Chaos_wizard & IronCrest
You ever stumble upon the Blood Covenant of the Lictor, that grim rite performed before the Siege of Babylon? It's a wild mix of dark magic and brutal strategy that might just satisfy your love for detail and my obsession with the unknown.
I’ve perused every surviving fragment of that bloody oath—there’s a neat little ritual of blood‑letting mixed with a tactical rehearsal. It’s the sort of gruesome footnote that makes me itch to handwrite the details in ink. Just keep your theories precise; I can’t stand a half‑meant claim.
The Blood Covenant of the Lictor was a one‑night, single‑combat rehearsal. The first half, the blood‑letting, served two purposes: it broke the mind’s fear barrier and released the “miasma” that the Lictor needed to bind the battlefield’s chaos. The second half, the tactical rehearsal, was essentially a forced, literal war‑game: the commanders would stand in a circle, each with a sigil, and move in perfect synchrony to the rhythm of the sacrificial chant. The rhythm dictated formations; the blood line dictated the order of strikes. The surviving fragments show the chant ending with “Kha‑tuh, shra‑m," which is a syllable that, when spoken, creates a brief field of static that disorients the enemy’s sense of direction for a single turn. That’s the precise edge that made the Lictor’s forces win the Siege of Babylon.
Ah, the miasma, the Kha‑tuh shra‑m—what a neat little incantation. I’ll need the exact glyphs, the tempo of the chant, the positioning of each sigil. Do you have the scroll? Without those specifics I’m still left with a dusty hypothesis.

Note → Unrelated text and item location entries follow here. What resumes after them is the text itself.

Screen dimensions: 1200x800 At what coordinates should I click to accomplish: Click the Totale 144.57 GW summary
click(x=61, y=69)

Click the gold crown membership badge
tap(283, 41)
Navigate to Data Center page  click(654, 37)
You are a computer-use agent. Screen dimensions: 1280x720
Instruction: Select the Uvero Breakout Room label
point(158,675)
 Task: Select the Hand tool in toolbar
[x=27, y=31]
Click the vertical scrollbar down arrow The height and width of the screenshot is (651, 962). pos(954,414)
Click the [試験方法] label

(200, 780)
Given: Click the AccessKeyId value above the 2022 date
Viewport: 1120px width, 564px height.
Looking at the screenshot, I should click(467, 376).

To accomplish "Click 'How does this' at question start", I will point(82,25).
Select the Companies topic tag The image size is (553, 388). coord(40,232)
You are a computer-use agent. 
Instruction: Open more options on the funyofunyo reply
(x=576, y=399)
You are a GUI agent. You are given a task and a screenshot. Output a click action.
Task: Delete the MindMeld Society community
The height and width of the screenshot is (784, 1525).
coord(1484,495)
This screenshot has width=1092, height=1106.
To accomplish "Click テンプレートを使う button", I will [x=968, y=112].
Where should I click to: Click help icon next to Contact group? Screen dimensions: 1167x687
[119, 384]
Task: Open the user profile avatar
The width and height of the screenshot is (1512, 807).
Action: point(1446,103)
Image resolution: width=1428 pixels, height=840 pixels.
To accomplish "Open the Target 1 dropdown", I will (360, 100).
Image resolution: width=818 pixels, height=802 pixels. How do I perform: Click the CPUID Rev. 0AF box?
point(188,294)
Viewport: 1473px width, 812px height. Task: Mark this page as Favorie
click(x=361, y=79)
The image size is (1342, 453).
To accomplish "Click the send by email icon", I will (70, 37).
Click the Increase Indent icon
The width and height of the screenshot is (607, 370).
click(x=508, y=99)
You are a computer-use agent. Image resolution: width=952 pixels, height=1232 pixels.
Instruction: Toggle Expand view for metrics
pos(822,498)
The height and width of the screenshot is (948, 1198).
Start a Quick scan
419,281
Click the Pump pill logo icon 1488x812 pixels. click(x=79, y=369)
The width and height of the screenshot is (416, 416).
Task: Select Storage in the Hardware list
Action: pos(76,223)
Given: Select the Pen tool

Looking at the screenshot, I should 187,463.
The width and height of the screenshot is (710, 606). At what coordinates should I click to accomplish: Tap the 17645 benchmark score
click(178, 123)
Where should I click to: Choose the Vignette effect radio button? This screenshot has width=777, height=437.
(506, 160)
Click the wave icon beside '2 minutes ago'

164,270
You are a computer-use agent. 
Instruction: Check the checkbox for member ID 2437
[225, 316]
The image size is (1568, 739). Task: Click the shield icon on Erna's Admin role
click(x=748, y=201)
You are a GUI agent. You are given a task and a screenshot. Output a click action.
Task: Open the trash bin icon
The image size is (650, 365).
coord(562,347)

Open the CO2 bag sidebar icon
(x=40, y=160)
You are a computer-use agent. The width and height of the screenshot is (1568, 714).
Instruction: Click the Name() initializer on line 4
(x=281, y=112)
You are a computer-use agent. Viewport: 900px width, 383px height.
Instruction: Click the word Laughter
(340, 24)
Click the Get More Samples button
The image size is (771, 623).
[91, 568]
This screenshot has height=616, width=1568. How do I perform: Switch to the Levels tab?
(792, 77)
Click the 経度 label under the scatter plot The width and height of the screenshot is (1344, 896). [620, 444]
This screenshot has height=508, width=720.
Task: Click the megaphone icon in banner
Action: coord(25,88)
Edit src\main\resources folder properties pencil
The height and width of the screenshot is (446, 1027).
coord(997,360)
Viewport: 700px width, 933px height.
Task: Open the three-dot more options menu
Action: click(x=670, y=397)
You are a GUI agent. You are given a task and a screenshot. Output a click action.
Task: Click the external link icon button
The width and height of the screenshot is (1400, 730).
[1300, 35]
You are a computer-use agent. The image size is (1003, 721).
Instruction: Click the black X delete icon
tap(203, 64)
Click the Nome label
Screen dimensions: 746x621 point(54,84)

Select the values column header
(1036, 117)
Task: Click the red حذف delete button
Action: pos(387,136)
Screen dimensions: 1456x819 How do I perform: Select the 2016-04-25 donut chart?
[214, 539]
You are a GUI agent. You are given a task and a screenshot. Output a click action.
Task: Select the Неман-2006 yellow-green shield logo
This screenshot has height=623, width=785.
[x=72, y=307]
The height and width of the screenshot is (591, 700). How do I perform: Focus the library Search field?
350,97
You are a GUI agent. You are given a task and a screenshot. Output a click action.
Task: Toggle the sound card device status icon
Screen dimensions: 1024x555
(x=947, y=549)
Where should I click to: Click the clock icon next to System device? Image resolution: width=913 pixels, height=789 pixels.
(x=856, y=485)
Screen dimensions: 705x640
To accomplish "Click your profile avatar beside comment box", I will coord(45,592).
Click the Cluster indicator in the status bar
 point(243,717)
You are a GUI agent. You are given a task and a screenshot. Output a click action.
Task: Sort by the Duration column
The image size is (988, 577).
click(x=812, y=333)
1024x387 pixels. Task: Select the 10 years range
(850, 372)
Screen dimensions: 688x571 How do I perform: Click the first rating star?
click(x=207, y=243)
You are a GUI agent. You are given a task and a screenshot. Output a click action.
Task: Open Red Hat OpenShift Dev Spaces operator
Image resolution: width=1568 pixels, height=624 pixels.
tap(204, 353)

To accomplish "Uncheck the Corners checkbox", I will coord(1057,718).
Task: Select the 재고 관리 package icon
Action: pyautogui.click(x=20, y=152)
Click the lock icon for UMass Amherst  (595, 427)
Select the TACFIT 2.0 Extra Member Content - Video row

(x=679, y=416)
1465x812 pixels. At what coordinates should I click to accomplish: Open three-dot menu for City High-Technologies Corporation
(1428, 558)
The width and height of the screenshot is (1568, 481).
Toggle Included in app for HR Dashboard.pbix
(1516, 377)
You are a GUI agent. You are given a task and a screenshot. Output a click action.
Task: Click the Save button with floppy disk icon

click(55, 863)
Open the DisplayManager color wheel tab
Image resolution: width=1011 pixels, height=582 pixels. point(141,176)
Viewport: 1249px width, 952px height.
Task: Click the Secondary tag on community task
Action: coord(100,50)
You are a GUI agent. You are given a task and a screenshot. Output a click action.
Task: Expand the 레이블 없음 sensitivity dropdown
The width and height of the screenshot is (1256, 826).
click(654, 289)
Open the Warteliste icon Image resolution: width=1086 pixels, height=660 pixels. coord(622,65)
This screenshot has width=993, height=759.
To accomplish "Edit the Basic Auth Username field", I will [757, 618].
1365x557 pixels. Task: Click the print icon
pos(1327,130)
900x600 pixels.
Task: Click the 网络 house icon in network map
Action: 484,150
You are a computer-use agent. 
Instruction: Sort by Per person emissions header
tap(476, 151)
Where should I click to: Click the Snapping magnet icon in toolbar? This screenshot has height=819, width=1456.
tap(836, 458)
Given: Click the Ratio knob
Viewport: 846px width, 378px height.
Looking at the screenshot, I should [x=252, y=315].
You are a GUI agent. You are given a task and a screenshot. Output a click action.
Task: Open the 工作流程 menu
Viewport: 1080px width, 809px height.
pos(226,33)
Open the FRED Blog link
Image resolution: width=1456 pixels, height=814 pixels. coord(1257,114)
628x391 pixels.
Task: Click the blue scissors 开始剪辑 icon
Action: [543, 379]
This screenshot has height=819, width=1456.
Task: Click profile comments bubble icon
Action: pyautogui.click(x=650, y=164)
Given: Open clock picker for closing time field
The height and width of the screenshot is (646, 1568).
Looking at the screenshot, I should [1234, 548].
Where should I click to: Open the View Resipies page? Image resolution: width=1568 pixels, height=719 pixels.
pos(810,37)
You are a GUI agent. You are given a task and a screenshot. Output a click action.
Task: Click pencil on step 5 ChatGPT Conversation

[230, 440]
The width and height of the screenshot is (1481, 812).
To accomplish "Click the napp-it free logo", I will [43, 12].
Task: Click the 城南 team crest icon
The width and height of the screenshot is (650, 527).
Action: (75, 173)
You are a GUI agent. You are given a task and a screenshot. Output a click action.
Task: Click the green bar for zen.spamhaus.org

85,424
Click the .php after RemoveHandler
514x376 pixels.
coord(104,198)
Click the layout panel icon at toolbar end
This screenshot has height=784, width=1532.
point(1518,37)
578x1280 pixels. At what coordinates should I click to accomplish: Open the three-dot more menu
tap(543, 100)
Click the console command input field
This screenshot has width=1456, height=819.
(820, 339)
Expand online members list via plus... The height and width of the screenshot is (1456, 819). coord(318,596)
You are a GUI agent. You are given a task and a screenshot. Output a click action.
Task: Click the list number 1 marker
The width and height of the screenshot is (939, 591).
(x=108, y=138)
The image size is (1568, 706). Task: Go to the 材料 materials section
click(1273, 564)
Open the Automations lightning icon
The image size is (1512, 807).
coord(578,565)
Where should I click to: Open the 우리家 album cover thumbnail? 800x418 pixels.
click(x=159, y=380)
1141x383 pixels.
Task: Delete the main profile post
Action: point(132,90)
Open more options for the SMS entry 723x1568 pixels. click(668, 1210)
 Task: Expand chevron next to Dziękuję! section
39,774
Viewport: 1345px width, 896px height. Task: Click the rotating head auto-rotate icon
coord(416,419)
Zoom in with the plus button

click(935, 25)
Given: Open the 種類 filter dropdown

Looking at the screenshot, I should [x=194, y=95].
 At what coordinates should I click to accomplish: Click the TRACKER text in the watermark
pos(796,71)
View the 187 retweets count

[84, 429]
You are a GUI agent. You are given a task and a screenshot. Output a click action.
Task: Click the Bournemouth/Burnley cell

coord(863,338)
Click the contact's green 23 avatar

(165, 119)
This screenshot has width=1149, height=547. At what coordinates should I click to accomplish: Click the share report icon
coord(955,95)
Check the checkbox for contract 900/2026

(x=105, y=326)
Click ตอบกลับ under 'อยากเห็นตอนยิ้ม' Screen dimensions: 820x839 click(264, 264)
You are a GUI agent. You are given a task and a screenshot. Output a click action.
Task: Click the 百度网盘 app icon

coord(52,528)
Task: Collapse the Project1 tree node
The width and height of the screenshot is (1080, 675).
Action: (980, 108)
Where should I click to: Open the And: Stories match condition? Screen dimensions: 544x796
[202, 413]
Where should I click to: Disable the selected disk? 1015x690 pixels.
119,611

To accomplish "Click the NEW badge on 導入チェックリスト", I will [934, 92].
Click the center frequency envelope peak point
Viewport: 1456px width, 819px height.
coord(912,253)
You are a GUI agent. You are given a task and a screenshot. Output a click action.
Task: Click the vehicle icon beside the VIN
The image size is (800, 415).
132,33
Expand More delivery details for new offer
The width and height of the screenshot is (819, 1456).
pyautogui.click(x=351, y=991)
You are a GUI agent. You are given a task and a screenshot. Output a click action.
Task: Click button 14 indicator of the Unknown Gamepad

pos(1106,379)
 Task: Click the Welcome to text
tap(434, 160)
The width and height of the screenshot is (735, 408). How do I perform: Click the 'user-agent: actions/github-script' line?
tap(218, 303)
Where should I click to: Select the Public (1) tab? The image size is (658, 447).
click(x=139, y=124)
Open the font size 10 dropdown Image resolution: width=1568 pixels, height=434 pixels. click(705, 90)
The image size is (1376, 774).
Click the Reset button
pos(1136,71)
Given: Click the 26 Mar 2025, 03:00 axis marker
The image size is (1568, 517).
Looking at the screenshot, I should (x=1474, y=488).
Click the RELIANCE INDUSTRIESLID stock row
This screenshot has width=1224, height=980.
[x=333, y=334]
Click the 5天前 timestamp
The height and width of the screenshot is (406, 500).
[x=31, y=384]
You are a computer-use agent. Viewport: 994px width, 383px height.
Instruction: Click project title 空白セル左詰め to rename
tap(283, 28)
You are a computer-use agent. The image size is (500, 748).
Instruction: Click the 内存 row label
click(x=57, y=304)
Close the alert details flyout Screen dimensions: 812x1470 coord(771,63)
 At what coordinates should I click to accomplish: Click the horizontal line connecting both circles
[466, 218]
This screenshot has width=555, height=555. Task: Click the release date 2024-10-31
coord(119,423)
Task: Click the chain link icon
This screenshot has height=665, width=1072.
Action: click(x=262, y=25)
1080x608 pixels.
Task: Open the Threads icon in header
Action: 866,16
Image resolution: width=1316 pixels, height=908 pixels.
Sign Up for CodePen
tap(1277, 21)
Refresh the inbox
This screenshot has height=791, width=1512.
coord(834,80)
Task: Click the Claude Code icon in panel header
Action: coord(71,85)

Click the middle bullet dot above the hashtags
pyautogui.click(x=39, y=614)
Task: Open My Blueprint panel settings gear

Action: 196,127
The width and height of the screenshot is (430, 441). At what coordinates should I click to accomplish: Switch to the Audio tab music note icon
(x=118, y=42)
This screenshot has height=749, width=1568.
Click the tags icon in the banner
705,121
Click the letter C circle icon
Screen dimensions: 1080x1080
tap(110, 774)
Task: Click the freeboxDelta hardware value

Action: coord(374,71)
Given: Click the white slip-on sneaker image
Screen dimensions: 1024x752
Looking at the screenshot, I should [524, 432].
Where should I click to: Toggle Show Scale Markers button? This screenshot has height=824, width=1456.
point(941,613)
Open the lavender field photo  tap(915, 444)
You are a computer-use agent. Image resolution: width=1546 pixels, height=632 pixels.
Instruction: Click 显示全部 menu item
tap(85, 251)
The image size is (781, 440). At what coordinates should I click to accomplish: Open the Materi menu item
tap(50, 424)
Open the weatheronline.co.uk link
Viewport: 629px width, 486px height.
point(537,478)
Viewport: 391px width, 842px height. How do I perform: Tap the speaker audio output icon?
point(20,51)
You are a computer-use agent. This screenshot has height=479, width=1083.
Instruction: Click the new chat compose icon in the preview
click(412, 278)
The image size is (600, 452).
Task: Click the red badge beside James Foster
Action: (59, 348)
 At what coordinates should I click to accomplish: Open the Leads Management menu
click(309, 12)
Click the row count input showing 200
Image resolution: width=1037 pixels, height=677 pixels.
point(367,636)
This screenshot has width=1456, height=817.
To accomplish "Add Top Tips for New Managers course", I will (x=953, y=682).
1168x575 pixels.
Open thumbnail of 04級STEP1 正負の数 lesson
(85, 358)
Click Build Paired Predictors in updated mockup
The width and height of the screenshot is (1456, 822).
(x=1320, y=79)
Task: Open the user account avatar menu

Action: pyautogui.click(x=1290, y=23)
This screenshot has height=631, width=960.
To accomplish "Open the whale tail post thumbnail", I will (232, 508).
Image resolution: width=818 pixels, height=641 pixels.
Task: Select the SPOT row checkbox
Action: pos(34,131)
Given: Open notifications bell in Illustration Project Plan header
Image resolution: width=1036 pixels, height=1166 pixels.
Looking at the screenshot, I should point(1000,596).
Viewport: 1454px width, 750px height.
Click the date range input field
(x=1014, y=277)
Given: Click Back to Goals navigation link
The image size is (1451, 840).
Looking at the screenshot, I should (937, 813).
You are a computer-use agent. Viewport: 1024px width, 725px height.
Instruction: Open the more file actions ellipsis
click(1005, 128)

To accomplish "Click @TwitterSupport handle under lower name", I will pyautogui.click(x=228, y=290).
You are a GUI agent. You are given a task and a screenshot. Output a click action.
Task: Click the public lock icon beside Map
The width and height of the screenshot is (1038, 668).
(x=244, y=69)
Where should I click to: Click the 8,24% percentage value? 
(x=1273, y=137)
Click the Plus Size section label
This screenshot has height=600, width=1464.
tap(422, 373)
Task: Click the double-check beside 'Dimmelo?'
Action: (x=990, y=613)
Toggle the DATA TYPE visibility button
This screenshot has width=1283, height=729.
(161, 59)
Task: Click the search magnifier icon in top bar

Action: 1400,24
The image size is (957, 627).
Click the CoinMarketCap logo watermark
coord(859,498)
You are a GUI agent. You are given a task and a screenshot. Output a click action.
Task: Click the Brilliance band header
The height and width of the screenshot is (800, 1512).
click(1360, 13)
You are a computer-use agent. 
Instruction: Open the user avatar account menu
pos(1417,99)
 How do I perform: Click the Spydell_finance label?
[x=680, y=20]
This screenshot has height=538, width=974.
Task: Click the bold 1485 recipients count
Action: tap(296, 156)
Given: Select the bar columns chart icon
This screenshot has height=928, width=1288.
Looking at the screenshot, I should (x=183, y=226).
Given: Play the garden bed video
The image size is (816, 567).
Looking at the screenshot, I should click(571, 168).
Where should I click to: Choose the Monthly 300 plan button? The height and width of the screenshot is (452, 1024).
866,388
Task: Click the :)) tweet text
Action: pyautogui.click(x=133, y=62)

I’m afraid the true scroll was lost in the Great Fire of the Library of Babel, but the surviving fragments give us enough to piece it together. The glyphs are simple: a circle for unity, a line through it for sacrifice, and a jagged triangle for the battlefield. Each sigil is placed at the cardinal points, facing the enemy’s direction. The chant is three measures long, each measure a rising minor triad, repeated three times. The tempo is 120 beats per minute, with a syncopated pulse on the fourth beat of each measure. In practice, you stand in the circle, raise your hand to the sky, and say “Kha‑tuh shra‑m” on the syncopated pulse. The resulting static field will scramble the enemy’s sense of direction for exactly one turn. That’s the precise edge that made the Lictor’s forces win the Siege of Babylon.
Wonderful, the little dance of glyphs and a 120‑beat chant—sounds almost theatrical, but that’s what makes it fascinating. If only the full scroll survived, we’d have the exact cadence, the precise placement of each sigil. Still, this outline gives me something to write down—just imagine the static ripple across the battlefield, the commanders moving in perfect sync. Bravo for the detective work, but let’s not forget the subtle flaws that might slip in when translating ritual to battlefield reality.